【プロレス】元東スポ記者が語る棚橋弘至と中邑真輔、引退試合の相手オカダ・カズチカとの関係−−3人の物語は「まだまだ続いていく」
プロレス解説者 柴田惣一の「プロレスタイムリープ」(24)
(連載23:棚橋弘至とはどんな男だったのか 長年取材する元東スポ記者が明かす素顔と、新日本で「モテ男」が受け入れられるまで>>)
1982年に東京スポーツ新聞社(東スポ)に入社後、40年以上にわたってプロレス取材を続けている柴田惣一氏。テレビ朝日のプロレス中継番組『ワールドプロレスリング』では全国のプロレスファンに向けて、取材力を駆使したレスラー情報を発信した。
そんな柴田氏が、選りすぐりのプロレスエピソードを披露。連載の第24回は前回に続き、2026年1月4日に東京ドームで引退する棚橋弘至。ライバルの中邑真輔、引退試合の相手に決まったオカダ・カズチカへの思いなどを、柴田氏が深掘りする。
棚橋(左)と引退試合を行なうオカダ photo by 東京スポーツ/アフロ
【新日本を変えた棚橋の思い】
――棚橋選手は2023年12月、新日本プロレスの代表取締役社長に就任しました。
柴田:社長になって、彼を取り巻く環境が変わったそうですよ。さまざまな人と交流するために、銀座で飲む機会が増えたそうです。新しい人脈ができて、刺激を受けて、考え方も変わってきたと話していました。会社では毎日、朝礼で話すネタも一生懸命探しているみたいです(笑)。そういう意味でも、社長になったことは大きかったと感謝しているようですよ。
――「今の新日本はベルトの数が多い」と言われることもありますが、棚橋選手はどう考えているんでしょうか?

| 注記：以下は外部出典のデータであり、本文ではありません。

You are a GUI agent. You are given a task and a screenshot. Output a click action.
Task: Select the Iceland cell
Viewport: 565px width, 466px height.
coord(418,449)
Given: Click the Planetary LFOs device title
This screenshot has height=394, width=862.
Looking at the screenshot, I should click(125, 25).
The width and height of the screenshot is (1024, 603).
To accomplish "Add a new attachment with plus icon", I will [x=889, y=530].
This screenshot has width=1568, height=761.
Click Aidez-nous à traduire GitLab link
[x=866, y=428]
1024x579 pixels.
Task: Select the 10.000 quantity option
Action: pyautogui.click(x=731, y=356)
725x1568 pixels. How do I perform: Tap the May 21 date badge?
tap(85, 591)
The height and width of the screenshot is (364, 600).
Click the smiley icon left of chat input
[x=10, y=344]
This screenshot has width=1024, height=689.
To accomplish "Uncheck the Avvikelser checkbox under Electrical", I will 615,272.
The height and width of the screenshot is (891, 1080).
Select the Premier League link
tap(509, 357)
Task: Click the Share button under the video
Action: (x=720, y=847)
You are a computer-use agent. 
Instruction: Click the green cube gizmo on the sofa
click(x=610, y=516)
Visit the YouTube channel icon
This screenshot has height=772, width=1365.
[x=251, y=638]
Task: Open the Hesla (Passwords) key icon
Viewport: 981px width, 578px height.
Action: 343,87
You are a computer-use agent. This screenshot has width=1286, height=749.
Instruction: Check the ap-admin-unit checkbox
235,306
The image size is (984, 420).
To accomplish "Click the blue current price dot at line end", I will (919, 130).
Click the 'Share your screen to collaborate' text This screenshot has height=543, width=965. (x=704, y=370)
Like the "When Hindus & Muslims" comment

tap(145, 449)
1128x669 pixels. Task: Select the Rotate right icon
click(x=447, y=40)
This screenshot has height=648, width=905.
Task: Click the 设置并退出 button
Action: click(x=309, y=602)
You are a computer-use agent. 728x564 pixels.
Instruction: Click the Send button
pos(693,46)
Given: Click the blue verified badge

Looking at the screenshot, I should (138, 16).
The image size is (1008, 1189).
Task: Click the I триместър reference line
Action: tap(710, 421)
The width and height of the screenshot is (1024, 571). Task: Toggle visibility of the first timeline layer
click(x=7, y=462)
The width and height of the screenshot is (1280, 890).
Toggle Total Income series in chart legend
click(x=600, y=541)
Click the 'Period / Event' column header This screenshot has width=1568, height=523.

柴田:彼は若い頃、「タイトルは多いほうがいい」という考えを持っていました。2005年に、U-30王座のベルトを第2代王者の中邑真輔が封印した時には、「なんでそんなことをしちゃうんだ」と疑問を口にしていました。いろんなタイプの選手がいて、いろんな戦いがあって、いろんなステージがあっていい。社長になって考え方は変わったかもしれないですけど、新日本にベルトが増えたのは、彼の思いが伝わったからかもしれません。